Good generations – California utility regulators took several steps to help keep the lights on during summer in 2022 and 2023 after extreme heatwaves this year baked the US West Coast and forced the state’s grid operator to impose rotating outages last year. The California Public Utilities Commission (CPUC) on Thursday approved steps to boost supplies of power generation and encourage consumers to reduce demand, especially when extreme weather stresses the grid. The actions were part of the CPUC’s ongoing efforts to respond to Governor Gavin Newsom’s July 2021 Emergency Proclamation urging all state energy agencies to ensure there is adequate electricity to meet demand. A CPUC analysis found that a range of 2,000-3,000 MW of new supply- and demand-side resources will help address grid reliability in the most extreme circumstances in 2022 and 2023. (Reuters)
Hydrogen supply deal – Spanish renewable energy giant Acciona says it has signed a supply deal for a new 600 MW solar farm for a massive 3 GW green hydrogen facility proposed for the Gladstone region in Queensland, Australia, Renew Economy reports. Acciona says it has secured land from the state government for the 600 MW Aldoga solar farm, which will supply the Central Hydrogen Project, led by Queensland state government owned generation company Stanwell, that also includes four major Japanese industrial giants. The project includes Iwatani Corp, Kawasaki Heavy Industries, Kansai Electric Power and Marubeni Corporation, along with Australia’s APA, and aims to produce green hydrogen for use in local industrial facilities, with some also available for export. The plan is for an electrolysis complex that will grow in stages to 3,000 MW by 2031. It aims to produce about 100 tonnes per day of green hydrogen by 2026, scaling up to 900 tonnes per day of hydrogen by 2031.
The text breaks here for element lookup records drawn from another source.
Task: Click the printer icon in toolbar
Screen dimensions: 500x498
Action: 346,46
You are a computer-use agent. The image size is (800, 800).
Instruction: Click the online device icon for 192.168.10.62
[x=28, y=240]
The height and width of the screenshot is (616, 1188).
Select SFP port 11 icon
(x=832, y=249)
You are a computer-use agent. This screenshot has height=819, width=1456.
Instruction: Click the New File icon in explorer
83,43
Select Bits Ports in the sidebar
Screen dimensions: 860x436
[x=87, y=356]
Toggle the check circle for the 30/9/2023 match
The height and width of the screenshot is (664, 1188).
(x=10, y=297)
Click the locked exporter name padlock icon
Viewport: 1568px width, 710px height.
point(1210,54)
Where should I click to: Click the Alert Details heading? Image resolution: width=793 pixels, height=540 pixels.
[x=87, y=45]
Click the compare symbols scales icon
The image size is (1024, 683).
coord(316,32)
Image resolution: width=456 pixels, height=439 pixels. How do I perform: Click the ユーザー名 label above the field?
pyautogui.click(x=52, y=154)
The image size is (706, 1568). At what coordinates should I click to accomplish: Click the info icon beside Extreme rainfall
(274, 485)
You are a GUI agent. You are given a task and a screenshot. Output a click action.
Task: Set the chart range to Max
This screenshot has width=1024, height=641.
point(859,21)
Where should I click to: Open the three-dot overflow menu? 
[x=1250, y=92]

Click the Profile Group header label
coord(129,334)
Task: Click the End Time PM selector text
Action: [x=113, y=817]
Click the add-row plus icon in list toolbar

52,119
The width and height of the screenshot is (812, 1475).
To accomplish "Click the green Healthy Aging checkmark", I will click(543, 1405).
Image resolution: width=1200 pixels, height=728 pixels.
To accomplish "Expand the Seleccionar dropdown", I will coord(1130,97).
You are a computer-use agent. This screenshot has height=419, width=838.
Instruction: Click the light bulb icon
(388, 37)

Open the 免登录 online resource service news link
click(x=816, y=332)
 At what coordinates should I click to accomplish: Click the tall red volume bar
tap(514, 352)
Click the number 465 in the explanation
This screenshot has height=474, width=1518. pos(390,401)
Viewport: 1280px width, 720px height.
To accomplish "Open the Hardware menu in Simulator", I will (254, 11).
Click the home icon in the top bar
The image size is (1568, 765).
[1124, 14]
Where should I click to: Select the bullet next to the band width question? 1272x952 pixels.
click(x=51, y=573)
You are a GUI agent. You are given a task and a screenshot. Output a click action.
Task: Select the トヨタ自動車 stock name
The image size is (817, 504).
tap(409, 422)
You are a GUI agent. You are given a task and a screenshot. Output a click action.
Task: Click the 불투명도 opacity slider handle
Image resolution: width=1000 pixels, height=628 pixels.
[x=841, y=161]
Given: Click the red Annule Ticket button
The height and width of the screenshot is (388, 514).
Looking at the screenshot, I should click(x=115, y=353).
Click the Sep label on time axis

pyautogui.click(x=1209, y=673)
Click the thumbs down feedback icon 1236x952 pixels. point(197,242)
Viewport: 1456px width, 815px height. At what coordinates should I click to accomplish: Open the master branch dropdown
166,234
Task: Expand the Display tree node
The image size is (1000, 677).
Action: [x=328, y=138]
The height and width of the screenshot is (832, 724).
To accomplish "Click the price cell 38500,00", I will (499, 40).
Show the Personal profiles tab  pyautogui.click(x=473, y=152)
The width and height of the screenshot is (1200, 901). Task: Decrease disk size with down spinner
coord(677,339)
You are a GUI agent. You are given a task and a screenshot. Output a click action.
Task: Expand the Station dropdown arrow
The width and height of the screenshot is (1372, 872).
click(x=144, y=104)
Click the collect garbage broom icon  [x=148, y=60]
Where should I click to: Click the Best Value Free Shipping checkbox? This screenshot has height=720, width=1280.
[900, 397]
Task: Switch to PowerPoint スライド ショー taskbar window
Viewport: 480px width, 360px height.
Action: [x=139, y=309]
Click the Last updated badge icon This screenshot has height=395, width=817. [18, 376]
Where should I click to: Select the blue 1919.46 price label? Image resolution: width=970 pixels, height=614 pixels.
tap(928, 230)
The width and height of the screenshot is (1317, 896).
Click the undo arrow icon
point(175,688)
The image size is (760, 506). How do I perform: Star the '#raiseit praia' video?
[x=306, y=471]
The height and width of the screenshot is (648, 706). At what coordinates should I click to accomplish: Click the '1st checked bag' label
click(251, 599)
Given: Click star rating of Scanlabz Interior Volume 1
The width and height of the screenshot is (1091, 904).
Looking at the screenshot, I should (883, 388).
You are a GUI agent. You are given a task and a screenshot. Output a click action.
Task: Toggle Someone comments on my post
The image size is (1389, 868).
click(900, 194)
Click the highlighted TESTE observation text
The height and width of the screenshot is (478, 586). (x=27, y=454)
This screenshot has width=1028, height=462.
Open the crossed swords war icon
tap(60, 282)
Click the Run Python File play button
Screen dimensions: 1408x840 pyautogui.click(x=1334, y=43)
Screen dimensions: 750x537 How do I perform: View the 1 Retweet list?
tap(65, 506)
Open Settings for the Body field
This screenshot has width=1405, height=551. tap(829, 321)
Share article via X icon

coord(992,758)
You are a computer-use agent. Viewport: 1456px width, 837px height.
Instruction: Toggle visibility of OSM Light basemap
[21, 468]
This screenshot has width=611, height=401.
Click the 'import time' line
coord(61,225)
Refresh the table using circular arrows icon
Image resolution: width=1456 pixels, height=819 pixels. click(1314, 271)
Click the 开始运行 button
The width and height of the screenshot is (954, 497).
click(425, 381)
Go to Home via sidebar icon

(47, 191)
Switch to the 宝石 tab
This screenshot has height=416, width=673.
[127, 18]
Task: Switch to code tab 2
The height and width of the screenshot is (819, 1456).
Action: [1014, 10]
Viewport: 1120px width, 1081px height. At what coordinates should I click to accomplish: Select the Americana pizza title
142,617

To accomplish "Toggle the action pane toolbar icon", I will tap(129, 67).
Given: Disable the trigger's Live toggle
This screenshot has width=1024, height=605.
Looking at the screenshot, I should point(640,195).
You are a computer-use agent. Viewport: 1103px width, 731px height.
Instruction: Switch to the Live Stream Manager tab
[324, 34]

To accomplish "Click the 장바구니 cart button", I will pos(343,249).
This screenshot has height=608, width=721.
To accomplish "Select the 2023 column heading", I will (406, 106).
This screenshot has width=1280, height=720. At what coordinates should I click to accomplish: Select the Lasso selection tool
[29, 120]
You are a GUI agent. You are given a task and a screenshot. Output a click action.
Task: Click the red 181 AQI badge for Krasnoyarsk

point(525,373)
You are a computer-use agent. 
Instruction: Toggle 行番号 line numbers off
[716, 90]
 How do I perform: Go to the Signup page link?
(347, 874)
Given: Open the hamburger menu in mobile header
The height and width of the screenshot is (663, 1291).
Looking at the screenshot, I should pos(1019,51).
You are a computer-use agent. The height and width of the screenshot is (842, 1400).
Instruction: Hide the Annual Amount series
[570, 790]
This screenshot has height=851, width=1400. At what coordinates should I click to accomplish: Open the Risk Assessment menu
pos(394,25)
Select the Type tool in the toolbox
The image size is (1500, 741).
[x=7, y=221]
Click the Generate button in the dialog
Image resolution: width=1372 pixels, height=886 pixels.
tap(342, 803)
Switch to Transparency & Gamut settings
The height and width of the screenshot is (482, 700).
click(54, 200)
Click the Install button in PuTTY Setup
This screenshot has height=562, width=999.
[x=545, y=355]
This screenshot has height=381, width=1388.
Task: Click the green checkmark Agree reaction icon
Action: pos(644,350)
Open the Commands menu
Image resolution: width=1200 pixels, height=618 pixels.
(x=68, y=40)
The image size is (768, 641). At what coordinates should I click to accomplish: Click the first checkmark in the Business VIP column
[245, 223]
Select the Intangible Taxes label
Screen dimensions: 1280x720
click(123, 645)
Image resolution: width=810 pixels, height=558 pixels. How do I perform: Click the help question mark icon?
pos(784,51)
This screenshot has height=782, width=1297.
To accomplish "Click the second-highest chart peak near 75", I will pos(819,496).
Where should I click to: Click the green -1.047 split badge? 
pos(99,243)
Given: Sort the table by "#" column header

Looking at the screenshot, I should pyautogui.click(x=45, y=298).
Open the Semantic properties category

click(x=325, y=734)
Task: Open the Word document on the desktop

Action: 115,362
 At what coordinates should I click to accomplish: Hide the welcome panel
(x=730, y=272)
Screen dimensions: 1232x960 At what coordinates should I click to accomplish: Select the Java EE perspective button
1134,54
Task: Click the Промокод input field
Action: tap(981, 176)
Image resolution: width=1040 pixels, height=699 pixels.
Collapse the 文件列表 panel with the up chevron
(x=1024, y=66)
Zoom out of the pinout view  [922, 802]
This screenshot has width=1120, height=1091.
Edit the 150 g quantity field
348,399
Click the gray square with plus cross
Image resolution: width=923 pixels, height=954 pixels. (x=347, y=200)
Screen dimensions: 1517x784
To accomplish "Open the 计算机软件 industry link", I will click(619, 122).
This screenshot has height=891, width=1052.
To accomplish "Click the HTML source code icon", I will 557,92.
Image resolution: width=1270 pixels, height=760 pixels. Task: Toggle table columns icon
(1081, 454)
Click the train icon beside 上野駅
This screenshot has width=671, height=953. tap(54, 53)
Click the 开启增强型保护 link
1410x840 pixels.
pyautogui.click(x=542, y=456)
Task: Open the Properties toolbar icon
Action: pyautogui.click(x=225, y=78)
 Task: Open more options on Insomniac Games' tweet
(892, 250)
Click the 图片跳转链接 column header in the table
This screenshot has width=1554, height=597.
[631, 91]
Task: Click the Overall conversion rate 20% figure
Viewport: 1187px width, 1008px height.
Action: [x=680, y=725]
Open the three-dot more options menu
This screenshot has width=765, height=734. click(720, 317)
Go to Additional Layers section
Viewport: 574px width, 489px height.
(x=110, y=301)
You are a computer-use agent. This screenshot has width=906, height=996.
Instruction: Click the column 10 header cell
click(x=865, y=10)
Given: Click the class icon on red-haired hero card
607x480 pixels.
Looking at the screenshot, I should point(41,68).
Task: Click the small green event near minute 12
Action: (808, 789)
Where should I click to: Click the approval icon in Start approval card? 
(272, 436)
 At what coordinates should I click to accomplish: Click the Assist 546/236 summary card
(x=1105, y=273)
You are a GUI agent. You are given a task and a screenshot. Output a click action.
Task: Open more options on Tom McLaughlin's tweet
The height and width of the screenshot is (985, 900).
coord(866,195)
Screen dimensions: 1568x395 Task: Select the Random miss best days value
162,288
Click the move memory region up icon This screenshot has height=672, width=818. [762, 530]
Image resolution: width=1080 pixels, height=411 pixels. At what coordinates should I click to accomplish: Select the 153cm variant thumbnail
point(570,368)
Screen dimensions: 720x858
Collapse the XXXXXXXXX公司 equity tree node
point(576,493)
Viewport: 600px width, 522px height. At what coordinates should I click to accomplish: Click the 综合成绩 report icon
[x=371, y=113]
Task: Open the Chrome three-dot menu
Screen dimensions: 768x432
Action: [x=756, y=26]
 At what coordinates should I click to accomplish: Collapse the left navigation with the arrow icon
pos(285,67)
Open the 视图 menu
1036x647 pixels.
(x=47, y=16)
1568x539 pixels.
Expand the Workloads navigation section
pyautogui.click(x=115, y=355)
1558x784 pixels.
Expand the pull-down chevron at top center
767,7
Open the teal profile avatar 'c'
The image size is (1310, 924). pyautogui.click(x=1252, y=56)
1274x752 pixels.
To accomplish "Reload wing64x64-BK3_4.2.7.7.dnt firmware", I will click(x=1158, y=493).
The grass isn’t always Greenidge – US Senator Elizabeth Warren sent a letter to the CEO of a Bitcoin mining company noting its significant environmental and climate impact and requesting information related to its “carbon-neutral” claims, including details on its carbon offset purchases. Warren’s letter also flags that the firm’s excessive energy use could impact the cost of electricity for retail consumers in New York. The Greenidge Generation power plant on the shores of Seneca Lake is one of the largest Bitcoin mining facilities in the US. In May 2021, Greenidge announced that it was purchasing voluntary carbon offsets from US projects to operate “an entirely carbon neutral bitcoin mining operation.” It has also said that it would help expediate the closure of an existing coal ash landfill in the state, and build a new solar farm on the site. However, the state’s government records show that the plant’s GHGs have increased nearly tenfold from 2019 to 2020, where they stood at 0.2 Mt, and are projected to continue to grow rapidly. The letter also notes that mining operations for Bitcoin are increasingly moving onshore, with the US share of global mining increasing from 4% in 2019 to 35% in July 2021. Around 500,000 formerly Chinese miner rigs are looking for new locations after China’s crackdown on cryptomining, according to the letter.